JQ1 increases AFF4 and ELL2 levels at the HIV LTR and coding regions, and inactivation of ELL2 blocks its effects on HIV transcription. A, upper panel, schematic representation of the HIV promoter (LTR) and the Gag-Pol coding regions. Arrows indicate positions of primers for qPCR after ChIP. Lower panels, JΔK cells treated with DMSO (white bars) or JQ1 (5 μm; black bars) for 1 h were subjected to ChIP with the indicated antibodies. The qPCR signals obtained with the LTR primers (bars 1-5) or the coding primers (bars 6–10) were normalized to the input and are presented as -fold enrichment over the signals obtained with the IgG control. Error bars represent S.E. of triplicate experiments. B, upper panel, Jurkat cells were co-transfected with the HIV LTR-luciferase (HIV.Luc) plasmid target and scrambled (SCR; bars 1 and 2) and ELL2 (ELL2, bars 2 and 4) shRNA plasmids for 48 h prior to the addition of DMSO (bars 1 and 3) or JQ1 (5 μm; bars 2 and 4). After an additional 24 h, luciferase activity was determined. Data are presented relative to the DMSO control. ELL2 knockdown was confirmed by Western blotting (WB; middle panel) with tubulin as the loading control (lower panel). Error bars represent S.E. of triplicate experiments.

FIGURE 6.

JQ1, SAHA, and HMBA have similar effects on HIV production.
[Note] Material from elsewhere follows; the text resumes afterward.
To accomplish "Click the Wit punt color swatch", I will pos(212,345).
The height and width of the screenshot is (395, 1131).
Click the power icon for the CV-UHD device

A and B, JΔK cells were treated with the indicated concentrations of JQ1 (gray bars), SAHA (A, white bars), HMBA (B, white bars), or combinations (black bars). After 24 h, the production of HIV was determined by p24 capsid ELISA and is presented as -fold increase over the DMSO control. Error bars represent S.E. of triplicate experiments.